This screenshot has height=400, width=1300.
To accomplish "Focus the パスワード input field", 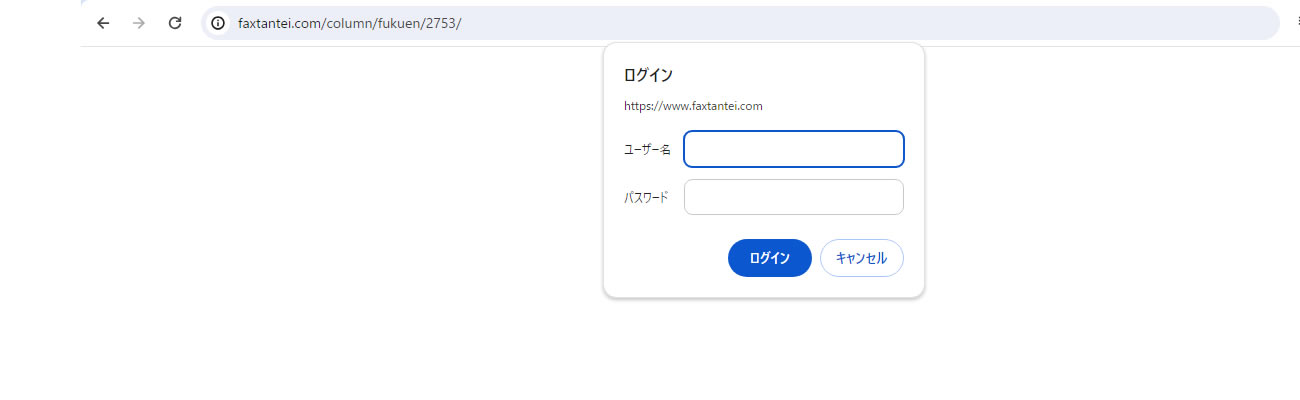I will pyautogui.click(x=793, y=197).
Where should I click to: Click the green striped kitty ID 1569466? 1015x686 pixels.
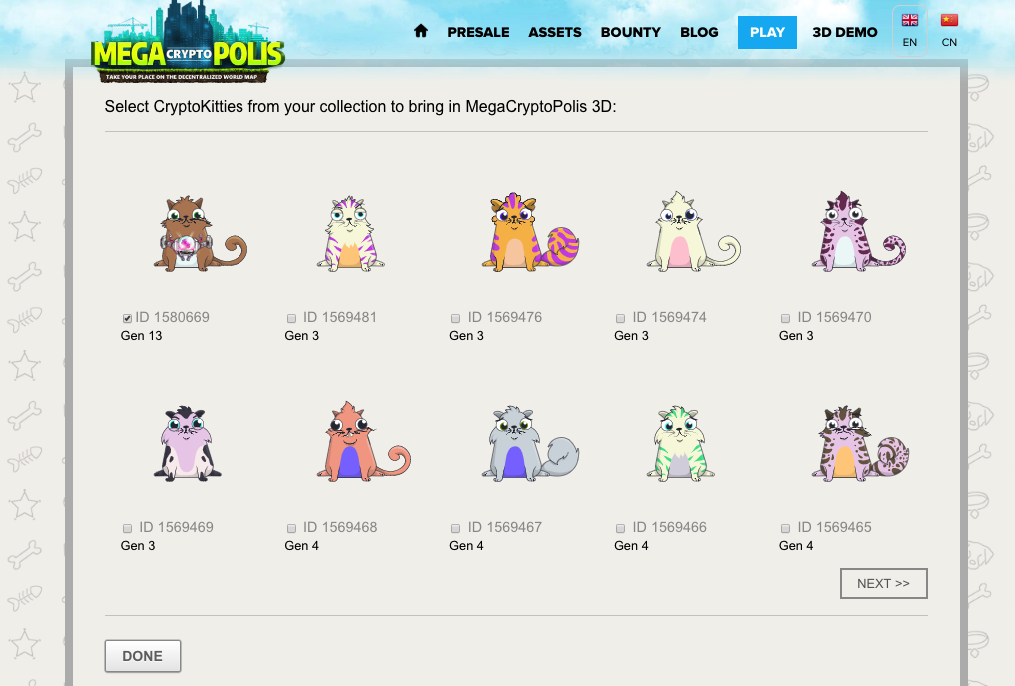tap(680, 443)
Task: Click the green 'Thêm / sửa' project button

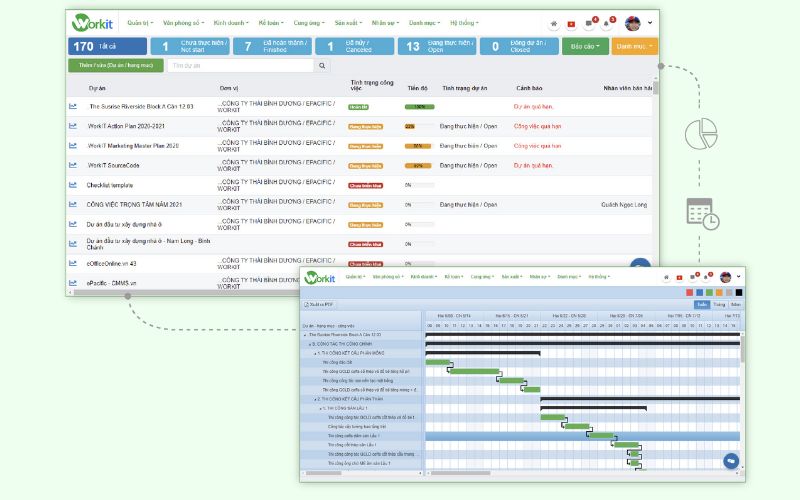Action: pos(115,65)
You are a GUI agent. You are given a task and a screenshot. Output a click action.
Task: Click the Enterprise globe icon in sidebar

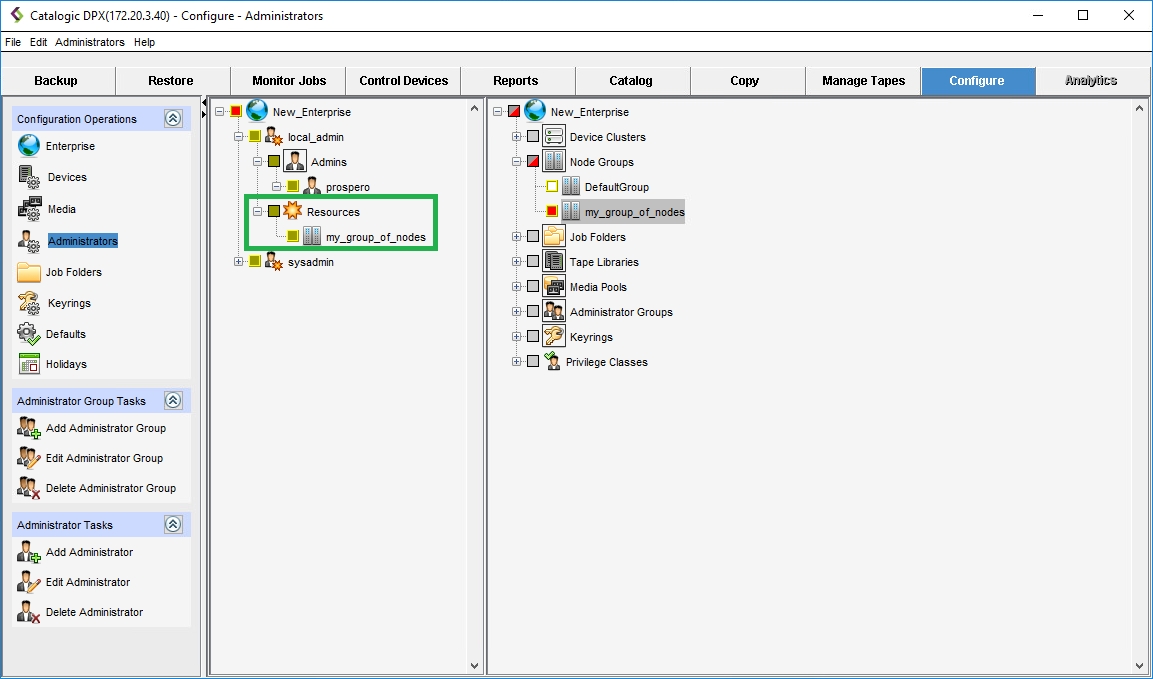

▬▬▬▬▬▬

§ **DIRECTIONS FOR THIS TASK**
Return word for word the line bearing "Task: Click the green" and every later line of the entries, but none of the pictures.

§ **SOLUTION**
Task: Click the green 'Thêm / sửa' project button

Action: pos(115,65)
You are a GUI agent. You are given a task and a screenshot. Output a click action.
Task: Click the Enterprise globe icon in sidebar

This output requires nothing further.